__What you are asked to do__.
Copy out the listing exactly.
· · · ·
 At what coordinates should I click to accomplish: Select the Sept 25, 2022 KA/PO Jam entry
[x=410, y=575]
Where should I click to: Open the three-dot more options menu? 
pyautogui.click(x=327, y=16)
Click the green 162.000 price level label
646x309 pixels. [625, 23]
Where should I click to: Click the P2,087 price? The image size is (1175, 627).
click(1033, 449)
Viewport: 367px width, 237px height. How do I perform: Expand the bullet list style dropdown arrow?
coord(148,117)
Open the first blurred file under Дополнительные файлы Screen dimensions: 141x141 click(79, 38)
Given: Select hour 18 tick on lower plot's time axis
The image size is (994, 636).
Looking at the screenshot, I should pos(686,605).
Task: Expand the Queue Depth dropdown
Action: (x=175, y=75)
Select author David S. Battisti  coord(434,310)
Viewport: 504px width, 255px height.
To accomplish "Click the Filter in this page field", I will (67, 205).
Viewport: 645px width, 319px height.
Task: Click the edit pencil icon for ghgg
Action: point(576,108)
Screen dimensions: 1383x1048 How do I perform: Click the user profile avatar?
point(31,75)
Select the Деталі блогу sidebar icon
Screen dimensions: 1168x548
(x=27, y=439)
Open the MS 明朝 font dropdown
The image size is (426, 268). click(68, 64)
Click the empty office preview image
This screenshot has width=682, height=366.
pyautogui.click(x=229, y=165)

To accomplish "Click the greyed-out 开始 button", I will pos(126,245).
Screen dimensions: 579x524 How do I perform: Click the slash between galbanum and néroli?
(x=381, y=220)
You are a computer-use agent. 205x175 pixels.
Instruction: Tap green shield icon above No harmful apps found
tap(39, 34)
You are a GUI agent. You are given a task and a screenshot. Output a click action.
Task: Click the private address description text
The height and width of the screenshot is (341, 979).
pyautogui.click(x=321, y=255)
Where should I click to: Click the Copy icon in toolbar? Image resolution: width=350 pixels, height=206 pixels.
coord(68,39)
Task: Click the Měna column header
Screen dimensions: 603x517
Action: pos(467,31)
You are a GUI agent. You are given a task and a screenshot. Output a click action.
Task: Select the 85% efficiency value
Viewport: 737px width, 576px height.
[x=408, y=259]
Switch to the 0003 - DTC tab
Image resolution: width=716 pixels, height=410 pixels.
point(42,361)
· · · ·
__Solution for this problem__.
 At what coordinates should I click to accomplish: Select the Sept 25, 2022 KA/PO Jam entry
[x=410, y=575]
Where should I click to: Open the three-dot more options menu? 
pyautogui.click(x=327, y=16)
Click the green 162.000 price level label
646x309 pixels. [625, 23]
Where should I click to: Click the P2,087 price? The image size is (1175, 627).
click(1033, 449)
Viewport: 367px width, 237px height. How do I perform: Expand the bullet list style dropdown arrow?
coord(148,117)
Open the first blurred file under Дополнительные файлы Screen dimensions: 141x141 click(79, 38)
Given: Select hour 18 tick on lower plot's time axis
The image size is (994, 636).
Looking at the screenshot, I should pos(686,605).
Task: Expand the Queue Depth dropdown
Action: (x=175, y=75)
Select author David S. Battisti  coord(434,310)
Viewport: 504px width, 255px height.
To accomplish "Click the Filter in this page field", I will (67, 205).
Viewport: 645px width, 319px height.
Task: Click the edit pencil icon for ghgg
Action: point(576,108)
Screen dimensions: 1383x1048 How do I perform: Click the user profile avatar?
point(31,75)
Select the Деталі блогу sidebar icon
Screen dimensions: 1168x548
(x=27, y=439)
Open the MS 明朝 font dropdown
The image size is (426, 268). click(68, 64)
Click the empty office preview image
This screenshot has width=682, height=366.
pyautogui.click(x=229, y=165)

To accomplish "Click the greyed-out 开始 button", I will pos(126,245).
Screen dimensions: 579x524 How do I perform: Click the slash between galbanum and néroli?
(x=381, y=220)
You are a computer-use agent. 205x175 pixels.
Instruction: Tap green shield icon above No harmful apps found
tap(39, 34)
You are a GUI agent. You are given a task and a screenshot. Output a click action.
Task: Click the private address description text
The height and width of the screenshot is (341, 979).
pyautogui.click(x=321, y=255)
Where should I click to: Click the Copy icon in toolbar? Image resolution: width=350 pixels, height=206 pixels.
coord(68,39)
Task: Click the Měna column header
Screen dimensions: 603x517
Action: pos(467,31)
You are a GUI agent. You are given a task and a screenshot. Output a click action.
Task: Select the 85% efficiency value
Viewport: 737px width, 576px height.
[x=408, y=259]
Switch to the 0003 - DTC tab
Image resolution: width=716 pixels, height=410 pixels.
point(42,361)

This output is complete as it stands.